- _Written problem 1_
In the wiki migration post below, list the items in the bulleted list that directly follows the line "So, without further ado, here's the migration plan for midgard to mediawiki:".
- _Written problem 2_
Translate this sentence from the wiki migration post into Spanish: "First off, I think we should split the steps of wiki clean-up and migration."
- _Written problem 3_
Echo the part of the wiki migration post below starting at "[maemo-community] [maemo2midgard] Wiki" and ending at "but not far).".
[START Passage given]
[maemo-community] [maemo2midgard] Wiki migration

From: Dave Neary bolsh at gnome.org
Date: Thu May 15 21:46:50 EEST 2008
Hi all,

I've spent the day working on a strategy for migrating the wiki from
midgard/markdown to MediaWiki, and with some help from Niels, I've got a
proposal (not quite complete yet, but not far).

First off, I think we should split the steps of wiki clean-up and
migration. Ideally, the migration should be mostly or completely
automated, and the cleap-up should be either pre-processing or

The wiki clean-up will continue to live in
https://maemo.org/community/wiki/wikireorg/ - I have a small team of
volunteers who are prepared to help me with the wiki clean-up, and
that's a decent place for us to start already.

So, without further ado, here's the migration plan for midgard to mediawiki:


• Need a nice way to generate a list of pages
• Need a nice way to convert midgard wiki text (Markdown) to mediawiki
• Should probably do wiki clean-up work before migration

Converting a page from Markdown to MediaWiki:

1. Install pandoc http://johnmacfarlane.net/pandoc/ (apt-get install
pandoc on Ubuntu 8.04)
2. Install HTML WikiConverter with MediaWiki dialect
• apt-get install libhtml-wikiconverter-perl
• perl -MCPAN -e 'install HTML::WikiConverter::MediaWiki'
3. Download the text of the page (for the purposes of the test:
• Page->Edit
• copy wikitext
• paste into a text file locally (HowDoIBecomeRoot.txt)
• NEW! Thanks Niels wget
http://maemo.org/community/wiki/source/HowDoIBecomeRoot/ -O
4. Convert to HTML with pandoc
• pandoc -f markdown -t html -o HowDoIBecomeRoot.html HowDoIBecomeRoot.txt

Note: The markdown2html step isn't 100% reliable. Lines starting with "
   #!/bin/bash" get turned into h1s.

5. Convert from HTML to MediaWiki with WikiConverter:
• html2wiki --dialect MediaWiki --encoding iso-8859-1 \
            --base-uri http://wiki.maemo.org/ \
            --wiki-uri http://wiki.maemo.org/ \
            HowDoIBecomeRoot.html > HowDoIBecomeRoot.wiki
6. Create the page in MediaWiki
7. Upload the wiki text to the Mediawiki page

This takes about 15 minutes *per page* because of all of the hassel of
reading the source in midgard and creating the page in mediawiki.

Mass export from midgard:
1.Get list of all wiki pages
• Use the admin interface to query all wiki objects
• Copy & paste filenames to a file
2. while read wikipage; do
	wget http://maemo.org/community/wiki/source/${wikipage}/ -O ${wikipage}.txt
	pandoc -f markdown -t html -o ${wikipage}.html ${wikipage}.txt
	html2wiki --dialect MediaWiki --encoding iso-8859-1 \
            --base-uri http://wiki.maemo.org/ \
            --wiki-uri http://wiki.maemo.org/ \
            ${wikipage}.html > ${wikipage}.wiki

Mass import into wikipedia:

See  http://meta.wikimedia.org/wiki/Help:Export and

We need to generate an XML file like this from all the pages:
http://meta.wikimedia.org/wiki/Help:Export#Example - this is the one big
remaining TODO.

See http://meta.wikimedia.org/wiki/Help:Import for importing the XML
file. There's an option to turn on in MediaWiki.

Comments? Suggestions? Improvements?


Dave Neary
GNOME Foundation member
bolsh at gnome.org
[END Passage given]
[START Provided data]
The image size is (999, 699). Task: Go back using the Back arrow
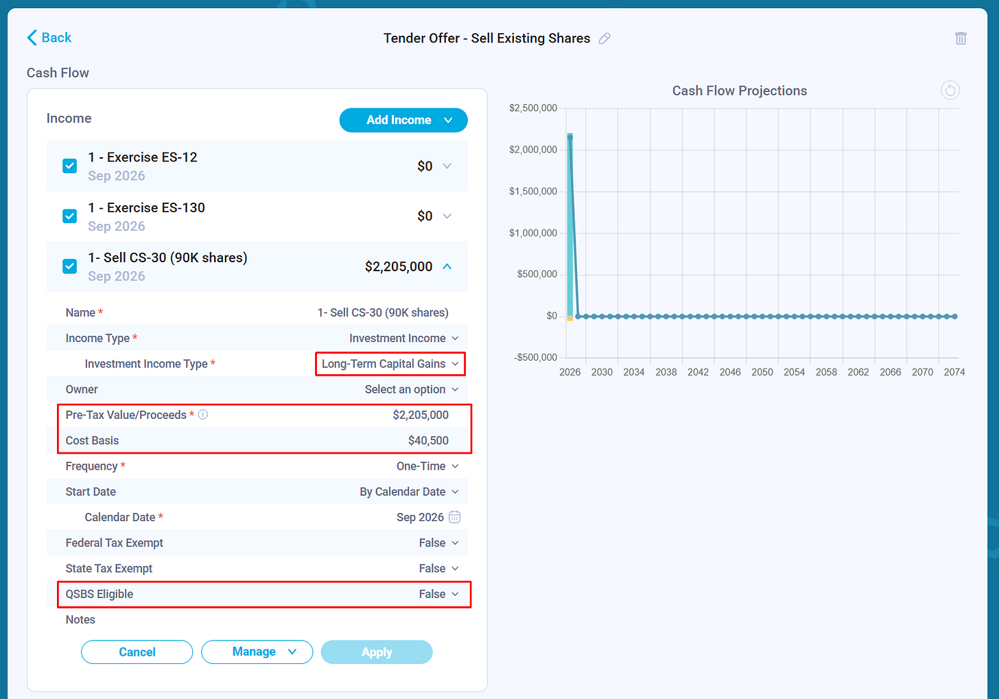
[END Provided data]
- _Output 1_
- Need a nice way to generate a list of pages
- Need a nice way to convert midgard wiki text (Markdown) to mediawiki
- Should probably do wiki clean-up work before migration

- _Output 2_
Para empezar, creo que deberíamos separar los pasos de limpieza de la wiki y de migración.

- _Output 3_
[maemo-community] [maemo2midgard] Wiki migration

From: Dave Neary bolsh at gnome.org
Date: Thu May 15 21:46:50 EEST 2008
Hi all,

I've spent the day working on a strategy for migrating the wiki from
midgard/markdown to MediaWiki, and with some help from Niels, I've got a
proposal (not quite complete yet, but not far).